(NYTIMES) – Early in the pandemic, Ms Katharine Lau, a commercial real estate professional, turned her focus to decluttering, and as she stared at a pile of unneeded things, she wondered how she could save them despite her lack of space.

“It was the first time I thought about self-storage as a business, which I always thought was so unsexy and so uncool that I didn’t want to get involved,” she said. “But I began to think about whether I could monetise under-utilised pieces of existing commercial real estate and pair it with technology.”

The company she created, Stuf Storage, sets out to do just that. With US$1.8 million (S$2.45 million) in seed funding announced in December, Stuf joins a big, disaggregated industry.

More than 30,000 owners operate roughly 55,000 self-storage facilities nationwide, according to statistics from the Self Storage Association, a trade group.

Five publicly traded real estate investment trusts with storage businesses – like Public Storage and CubeSmart – are ubiquitous along highways and in industrial areas, but “the industry remains largely made up of small-business owners”, said Mr Timothy J. Dietz, president and CEO of the trade organisation.
________
• _TASK TO COMPLETE_
Reproduce the above article on Stuf Storage and the self-storage industry in full, word for word.

• _RECORDS SUPPLIED_
________
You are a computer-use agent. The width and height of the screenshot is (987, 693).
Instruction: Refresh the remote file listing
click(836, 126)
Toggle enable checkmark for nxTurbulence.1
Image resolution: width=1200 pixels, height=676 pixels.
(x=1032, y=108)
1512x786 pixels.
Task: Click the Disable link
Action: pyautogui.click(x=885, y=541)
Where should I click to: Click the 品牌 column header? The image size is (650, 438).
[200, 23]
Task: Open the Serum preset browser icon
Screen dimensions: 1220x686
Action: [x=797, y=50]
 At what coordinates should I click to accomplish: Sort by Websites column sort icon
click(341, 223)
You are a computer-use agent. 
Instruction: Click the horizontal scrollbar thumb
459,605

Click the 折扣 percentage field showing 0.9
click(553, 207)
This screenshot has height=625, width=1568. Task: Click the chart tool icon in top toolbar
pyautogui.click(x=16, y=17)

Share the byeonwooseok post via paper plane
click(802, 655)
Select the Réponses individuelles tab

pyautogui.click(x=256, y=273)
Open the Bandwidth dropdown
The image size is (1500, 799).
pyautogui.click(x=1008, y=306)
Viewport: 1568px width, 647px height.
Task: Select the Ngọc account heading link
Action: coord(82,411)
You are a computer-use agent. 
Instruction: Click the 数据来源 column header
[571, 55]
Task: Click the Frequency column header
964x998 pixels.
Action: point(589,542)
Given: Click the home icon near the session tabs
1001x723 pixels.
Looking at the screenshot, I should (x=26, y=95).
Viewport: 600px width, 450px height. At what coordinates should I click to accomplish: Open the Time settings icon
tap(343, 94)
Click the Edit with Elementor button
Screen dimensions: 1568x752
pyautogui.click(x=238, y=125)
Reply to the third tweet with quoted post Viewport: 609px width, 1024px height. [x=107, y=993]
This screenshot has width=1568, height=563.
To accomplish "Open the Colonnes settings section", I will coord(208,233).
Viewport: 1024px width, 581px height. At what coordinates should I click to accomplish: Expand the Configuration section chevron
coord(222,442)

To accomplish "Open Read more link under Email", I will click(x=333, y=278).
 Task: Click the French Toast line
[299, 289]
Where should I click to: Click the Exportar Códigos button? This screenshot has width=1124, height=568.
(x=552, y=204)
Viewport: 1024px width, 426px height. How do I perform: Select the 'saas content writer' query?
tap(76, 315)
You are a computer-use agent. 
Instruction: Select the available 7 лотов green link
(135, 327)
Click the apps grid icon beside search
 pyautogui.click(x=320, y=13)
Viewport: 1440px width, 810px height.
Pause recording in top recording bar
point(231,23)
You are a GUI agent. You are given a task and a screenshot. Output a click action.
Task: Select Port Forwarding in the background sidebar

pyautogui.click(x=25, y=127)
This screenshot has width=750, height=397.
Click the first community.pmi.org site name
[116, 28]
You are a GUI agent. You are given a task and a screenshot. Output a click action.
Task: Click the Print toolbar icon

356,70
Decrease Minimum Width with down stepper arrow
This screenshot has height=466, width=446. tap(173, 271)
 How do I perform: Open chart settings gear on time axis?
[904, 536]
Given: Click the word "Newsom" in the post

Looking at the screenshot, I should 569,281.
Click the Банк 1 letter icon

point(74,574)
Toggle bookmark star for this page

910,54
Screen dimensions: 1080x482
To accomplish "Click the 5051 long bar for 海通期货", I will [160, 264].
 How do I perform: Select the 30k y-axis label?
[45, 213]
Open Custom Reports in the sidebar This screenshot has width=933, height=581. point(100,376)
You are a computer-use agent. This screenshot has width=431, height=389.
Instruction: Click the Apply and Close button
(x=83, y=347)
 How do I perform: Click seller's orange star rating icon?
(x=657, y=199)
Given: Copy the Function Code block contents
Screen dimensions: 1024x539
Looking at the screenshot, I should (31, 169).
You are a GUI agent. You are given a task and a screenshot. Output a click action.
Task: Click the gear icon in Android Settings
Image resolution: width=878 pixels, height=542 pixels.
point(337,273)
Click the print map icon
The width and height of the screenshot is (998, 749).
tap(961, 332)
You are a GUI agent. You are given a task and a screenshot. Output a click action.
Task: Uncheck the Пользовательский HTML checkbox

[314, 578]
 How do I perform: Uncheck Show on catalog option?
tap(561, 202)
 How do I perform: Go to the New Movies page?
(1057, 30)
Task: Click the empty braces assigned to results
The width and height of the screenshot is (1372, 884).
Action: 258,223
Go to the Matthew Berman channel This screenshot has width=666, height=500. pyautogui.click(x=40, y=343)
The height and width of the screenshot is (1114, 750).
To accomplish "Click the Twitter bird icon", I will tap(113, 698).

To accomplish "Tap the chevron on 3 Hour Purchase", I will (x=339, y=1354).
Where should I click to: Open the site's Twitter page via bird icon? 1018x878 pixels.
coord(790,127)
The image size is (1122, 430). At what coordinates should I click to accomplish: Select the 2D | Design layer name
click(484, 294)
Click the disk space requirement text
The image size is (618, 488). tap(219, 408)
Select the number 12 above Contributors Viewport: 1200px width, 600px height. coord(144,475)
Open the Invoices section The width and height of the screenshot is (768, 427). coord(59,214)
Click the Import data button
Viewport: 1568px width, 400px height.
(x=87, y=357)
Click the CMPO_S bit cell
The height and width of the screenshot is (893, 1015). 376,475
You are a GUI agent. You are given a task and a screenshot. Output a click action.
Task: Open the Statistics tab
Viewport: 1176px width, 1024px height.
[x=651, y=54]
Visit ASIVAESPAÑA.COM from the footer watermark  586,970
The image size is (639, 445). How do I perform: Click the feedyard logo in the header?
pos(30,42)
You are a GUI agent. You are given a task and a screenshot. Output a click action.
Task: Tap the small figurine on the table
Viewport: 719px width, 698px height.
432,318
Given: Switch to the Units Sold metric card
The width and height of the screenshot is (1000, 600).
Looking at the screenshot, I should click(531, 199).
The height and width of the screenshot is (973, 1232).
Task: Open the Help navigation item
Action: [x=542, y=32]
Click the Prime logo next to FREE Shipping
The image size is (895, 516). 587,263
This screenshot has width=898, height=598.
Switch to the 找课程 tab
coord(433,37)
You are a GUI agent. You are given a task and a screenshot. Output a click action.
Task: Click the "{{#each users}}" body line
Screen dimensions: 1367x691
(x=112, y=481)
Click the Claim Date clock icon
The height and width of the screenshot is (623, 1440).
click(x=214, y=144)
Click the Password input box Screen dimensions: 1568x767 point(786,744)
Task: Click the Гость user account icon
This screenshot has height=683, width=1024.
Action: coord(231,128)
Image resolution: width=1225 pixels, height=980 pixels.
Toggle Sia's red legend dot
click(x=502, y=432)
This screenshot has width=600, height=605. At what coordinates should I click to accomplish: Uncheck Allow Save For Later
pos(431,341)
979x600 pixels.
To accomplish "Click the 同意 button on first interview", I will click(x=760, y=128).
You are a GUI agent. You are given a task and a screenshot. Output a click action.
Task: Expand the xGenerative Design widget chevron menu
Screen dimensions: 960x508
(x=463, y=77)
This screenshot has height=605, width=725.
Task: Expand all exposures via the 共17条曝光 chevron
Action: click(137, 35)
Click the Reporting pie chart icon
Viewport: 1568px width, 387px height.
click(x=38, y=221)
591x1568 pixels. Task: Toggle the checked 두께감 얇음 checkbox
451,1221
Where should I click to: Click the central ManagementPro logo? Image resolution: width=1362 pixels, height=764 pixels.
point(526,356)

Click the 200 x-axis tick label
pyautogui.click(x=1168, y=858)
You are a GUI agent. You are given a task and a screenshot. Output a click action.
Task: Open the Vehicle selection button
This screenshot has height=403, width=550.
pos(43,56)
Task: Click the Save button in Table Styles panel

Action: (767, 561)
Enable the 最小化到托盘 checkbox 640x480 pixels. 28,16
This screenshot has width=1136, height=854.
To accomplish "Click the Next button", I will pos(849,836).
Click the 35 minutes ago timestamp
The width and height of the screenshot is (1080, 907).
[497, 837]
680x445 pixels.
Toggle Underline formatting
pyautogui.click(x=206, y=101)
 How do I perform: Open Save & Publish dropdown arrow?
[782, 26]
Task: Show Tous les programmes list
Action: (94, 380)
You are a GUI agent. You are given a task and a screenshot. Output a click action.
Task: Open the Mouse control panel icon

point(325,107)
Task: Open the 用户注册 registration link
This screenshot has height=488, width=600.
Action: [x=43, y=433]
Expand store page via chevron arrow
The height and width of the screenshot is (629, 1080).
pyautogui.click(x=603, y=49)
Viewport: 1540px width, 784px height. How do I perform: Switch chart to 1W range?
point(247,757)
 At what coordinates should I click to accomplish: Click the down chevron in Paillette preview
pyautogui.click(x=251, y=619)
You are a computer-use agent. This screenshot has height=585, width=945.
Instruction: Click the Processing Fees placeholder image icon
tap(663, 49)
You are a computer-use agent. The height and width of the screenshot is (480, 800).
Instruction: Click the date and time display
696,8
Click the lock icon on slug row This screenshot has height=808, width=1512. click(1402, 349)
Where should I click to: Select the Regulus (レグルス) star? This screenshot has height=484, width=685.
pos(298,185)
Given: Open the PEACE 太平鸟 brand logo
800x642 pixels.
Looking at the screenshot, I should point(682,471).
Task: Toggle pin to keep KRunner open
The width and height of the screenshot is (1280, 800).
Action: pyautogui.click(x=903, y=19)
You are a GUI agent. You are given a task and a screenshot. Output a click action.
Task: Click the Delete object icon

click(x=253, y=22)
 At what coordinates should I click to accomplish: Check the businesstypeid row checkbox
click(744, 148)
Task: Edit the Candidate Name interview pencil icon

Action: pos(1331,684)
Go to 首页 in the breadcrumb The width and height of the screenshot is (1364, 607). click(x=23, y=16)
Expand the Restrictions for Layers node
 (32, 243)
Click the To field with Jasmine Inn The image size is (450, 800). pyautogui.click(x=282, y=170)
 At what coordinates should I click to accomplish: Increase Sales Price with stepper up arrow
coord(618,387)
________
• _ANSWER TO THE PROBLEM_
(NYTIMES) – Early in the pandemic, Ms Katharine Lau, a commercial real estate professional, turned her focus to decluttering, and as she stared at a pile of unneeded things, she wondered how she could save them despite her lack of space.

“It was the first time I thought about self-storage as a business, which I always thought was so unsexy and so uncool that I didn’t want to get involved,” she said. “But I began to think about whether I could monetise under-utilised pieces of existing commercial real estate and pair it with technology.”

The company she created, Stuf Storage, sets out to do just that. With US$1.8 million (S$2.45 million) in seed funding announced in December, Stuf joins a big, disaggregated industry.

More than 30,000 owners operate roughly 55,000 self-storage facilities nationwide, according to statistics from the Self Storage Association, a trade group.

Five publicly traded real estate investment trusts with storage businesses – like Public Storage and CubeSmart – are ubiquitous along highways and in industrial areas, but “the industry remains largely made up of small-business owners”, said Mr Timothy J. Dietz, president and CEO of the trade organisation.